Piquira
- Conservation status: FAO (2007): not listed; DAD-IS (2026): not at risk ;
- Country of origin: Brazil
- Standard: Associação Brasileira dos Criadores do Cavalo Pônei (in Portuguese)
- Use: riding;

Traits
- Weight: Male: 180 kg; Female: 160 kg;
- Height: Male: 122 cm; Female: 120 cm;
- Colour: any but pseudo-albino

= Piquira =

Brazilian breed of horse

The Piquira or Piquira Pônei is a Brazilian breed of small horse or pony. It is one of the thirteen horse breeds recognised as Brazilian by the Empresa Brasileira de Pesquisa Agropecuária, the national organisation for agricultural research, and is one of the four marcha breeds – horses which perform ambling gaits instead of a trot – of Brazil; the others are the Campolina, the Mangalarga Marchador and the Pampa.

== History ==

A general breed society for ponies in Brazil – the Associação Brasileira dos Criadores dos Cavalos Piquira e Pônei – was formed in 1970, and a stud-book for the Piquira was started in the same year; the name of the society was later changed to Associação Brasileira dos Criadores do Cavalo Pônei.

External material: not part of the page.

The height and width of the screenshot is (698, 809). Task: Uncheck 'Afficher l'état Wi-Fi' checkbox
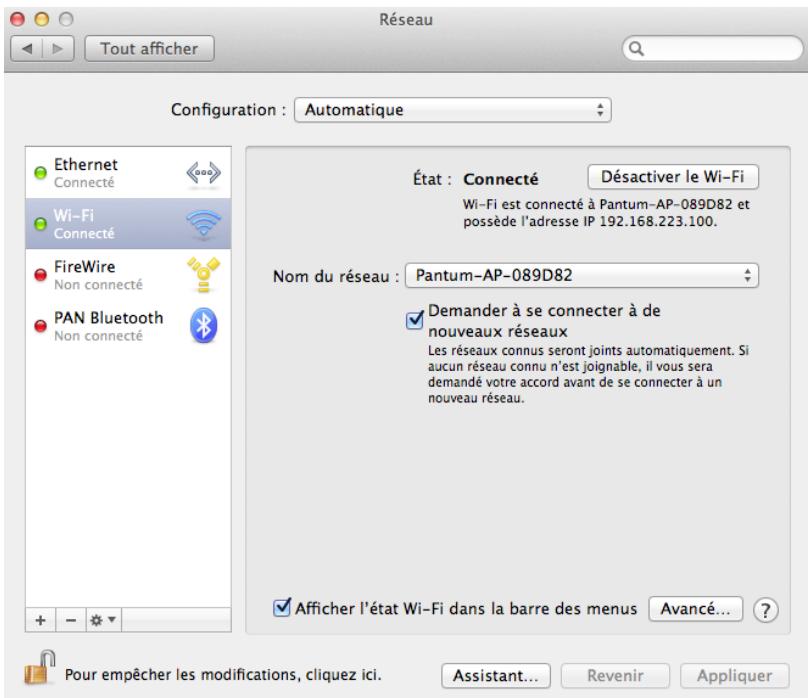(x=283, y=607)
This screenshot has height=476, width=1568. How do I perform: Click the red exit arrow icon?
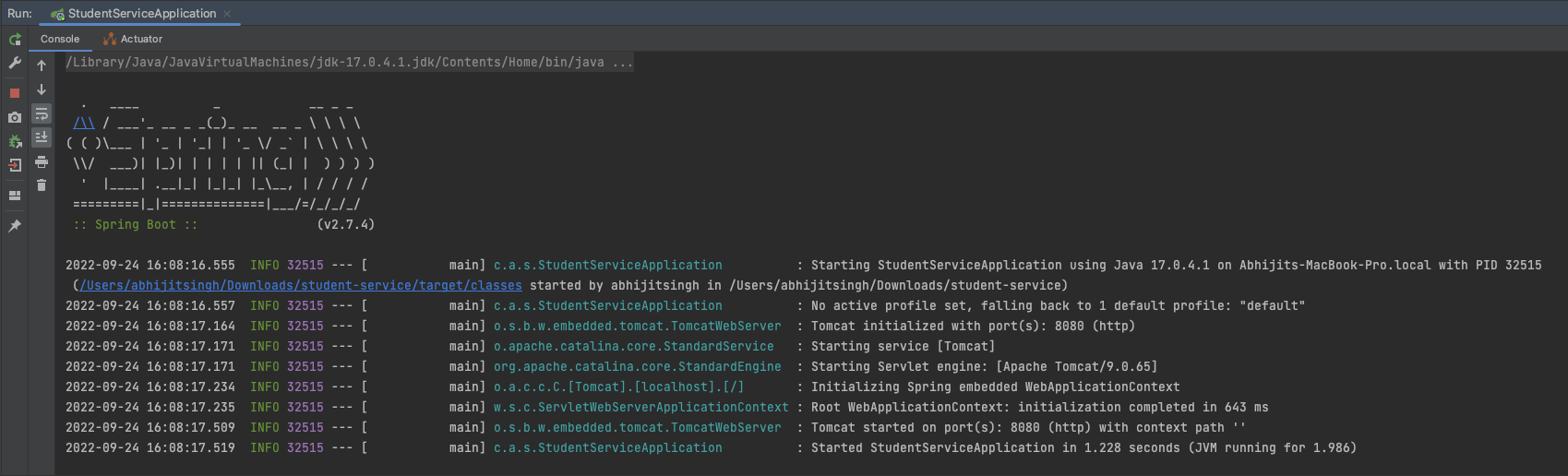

The conservation status of the Piquira was not listed by the Food and Agriculture Organization of the United Nations in its publication The State of the World's Animal Genetic Resources for Food and Agriculture in 2007. In 2026 the breed was listed in the DAD-IS database as 'not at risk', based on a total population reported for 2024 of 34175, with 22573 brood-mares and 11602 active stallions.

== Characteristics ==

The Piquira is a small horse or pony. The height at the withers should be in the range 115±to cm for mares and 115±to cm for stallions and geldings, with average heights of 120 cm and 122 cm respectively; the corresponding average body weights are 160 kg and 180 kg. The coat may be of any colour or pattern other than pseudo-albino; horses with unpigmented eyes or unpigmented skin are not eligible for registration.

Like the other marcha ('ambling') breeds of Brazil – the Campolina, the Mangalarga Marchador and the Pampa – the Piquira does not trot but instead performs either of two types of marcha – the marcha batida and the marcha picada – in both of which (unlike the trot and the pace) hoof contact with the ground is maintained at all times. In the marcha batida pairs of hooves in contact with the ground at the same time are usually diagonally opposed, with a mean interval between footfalls of about 0.19 s. The marcha picada is a lateral gait, with the pairs of hooves in contact usually on the same side of the horse; the mean interval between contacts is shorter, at about 0.12 s. Some three-point contacts occur in both gaits.